Sarah Bakewell

Sarah Bakewell (* in the 20th century in Bournemouth, England) is an English author and curator.

Life

Bakewell went with her parents as a five -year trip around the world, for the time being in Sydney, New South Wales ended after two years in Australia. There, her father worked as a bookseller and her mother as a librarian. The second part of the round the world completed the family as a backpacker through the Pacific and the Americas.

Bakewell studied at the University of Essex, worked for years in bookstores and began in the early 1990s as a curator at the Wellcome Library in London. There she was responsible for early printed books and also published on topics from the early modern period. Another result of their work at the Wellcome Library was her first novel, The Smart about a counterfeiter process in the 18th century.

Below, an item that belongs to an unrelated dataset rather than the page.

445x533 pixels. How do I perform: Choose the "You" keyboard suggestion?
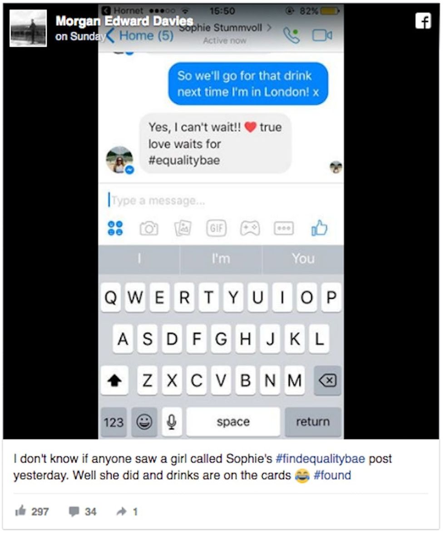pyautogui.click(x=303, y=259)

Another work Bakewell draws on the life of the Danish adventurer and sailor Jørgen Jurgensen. Your work on the life of Montaigne was awarded a prize and translated into German.

Bakewell lives in Clapham, south London, working off and on for the catalogs of the National Trust.

Prizes and awards

  • 2010: Duff Cooper Prize for the UK How to Live: A Life of Montaigne in One Question and Twenty Attempts at an Answer.
  • 2011: the U.S. National Book Critics Circle Award for the same book.